There will be some debate as to whether or not "High Life," a new space opera from director Claire Denis, can be classified as sci fi or not. It takes place on a starship, is set in the outer reaches of the solar system and features other sci fi faves like black holes and space stations but the setting almost takes a back seat to the very earth-bound humanity on display.

Robert Pattinson plays Monte, one of a group of death row convicts sent on a suicide mission to deep space aboard a space station. When we first meet Monte he’s alone save for his infant daughter Willow (Scarlett Lindsey). Soon, via flashbacks, we learn more about the situation, the social breakdown with the other passengers and Dibs (Juliette Binoche), the supervising doctor who performs sexual experiments on the crew, as the space station hurtles toward the abyss of a giant black hole.

There are certainly sci fi aspects to "High Life" but all the molecular clouds and the spacey instances of spaghettification (look it up), etc are trumped by, I want to say drama, but that’s not quite accurate. There isn’t much drama to be milked from a story where the characters are in lock down with little or no room for growth. There are some good performances here, particularly from Pattinson as a man who survives through discipline, and Binoche whose cold, clinical obsession to create new life borders on the sadistic, but the film is more about creating atmosphere than forming dramatic moments.
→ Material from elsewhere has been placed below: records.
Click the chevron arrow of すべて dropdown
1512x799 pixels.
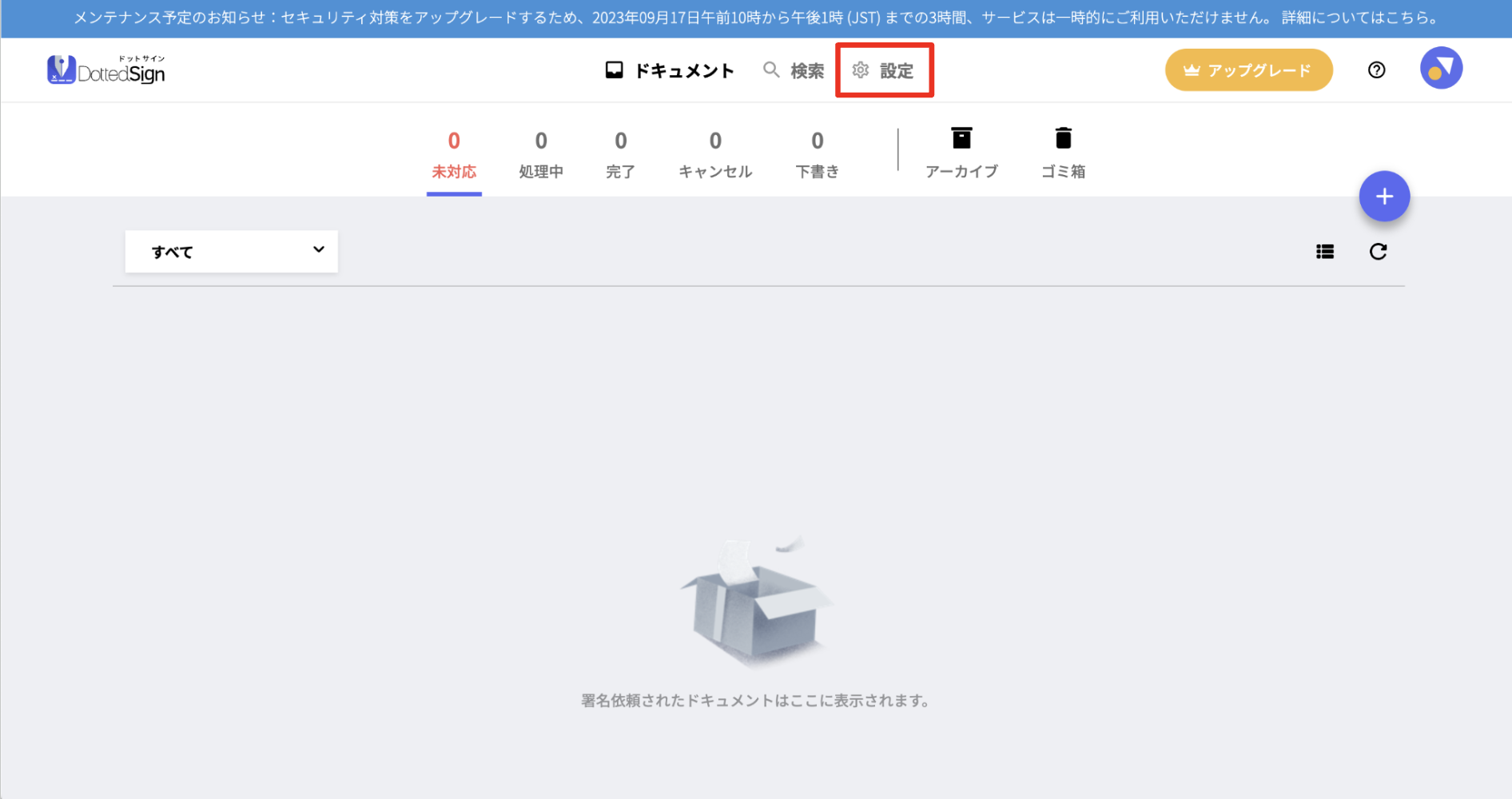[x=319, y=249]
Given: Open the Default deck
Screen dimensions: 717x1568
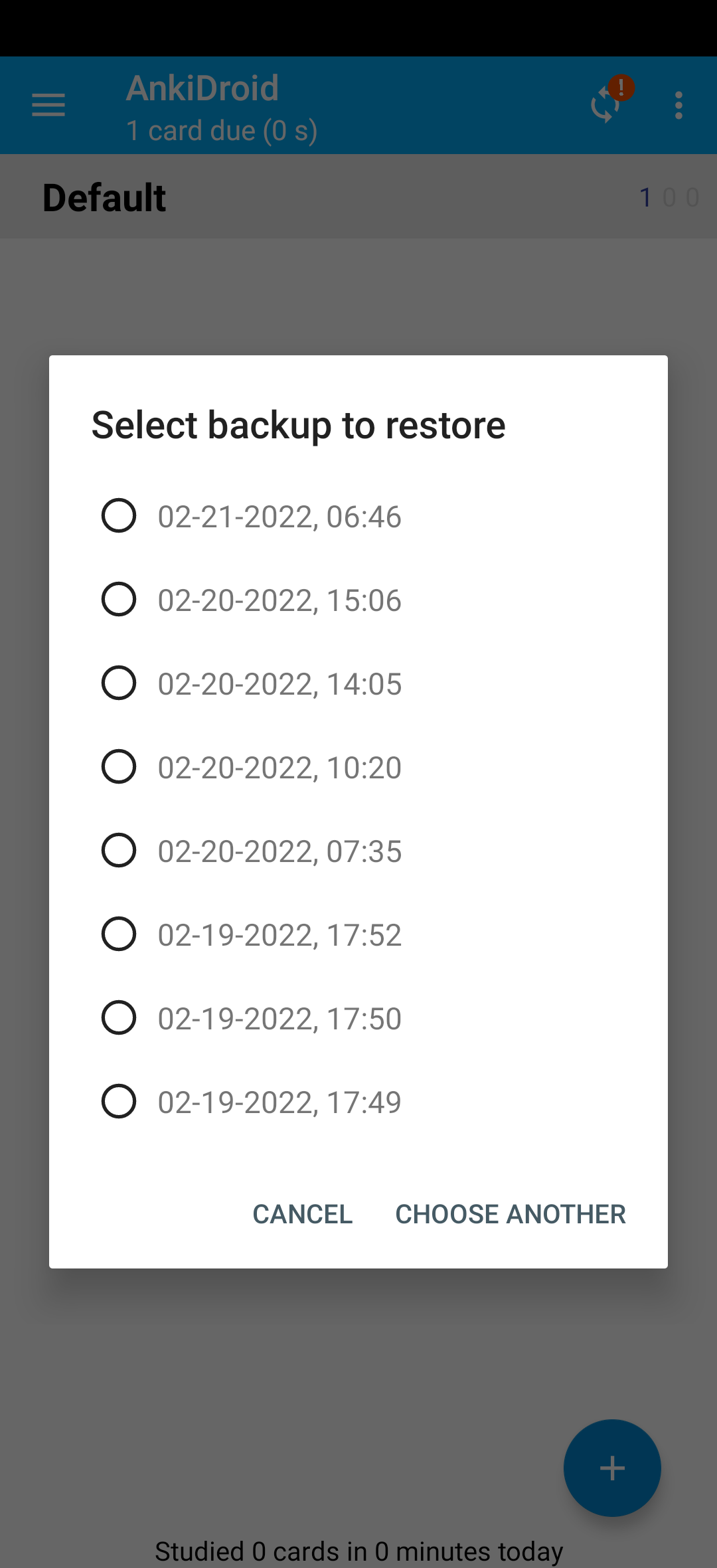Looking at the screenshot, I should point(104,197).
Denis is unafraid to linger on a moment, to allow the incremental passing of time aboard the ship to be reflected in the film’s pacing. Sometimes it works, offering a glimpse into the mundane lives of people for whom there is no future, but often it feels as though time has stood still and not in a good way. Add to that pages of whispered expository dialogue and you’re left with a film that maintains a sense of hope that Monte and Willow will be OK but doesn’t give us much of a reason to care what happens to them.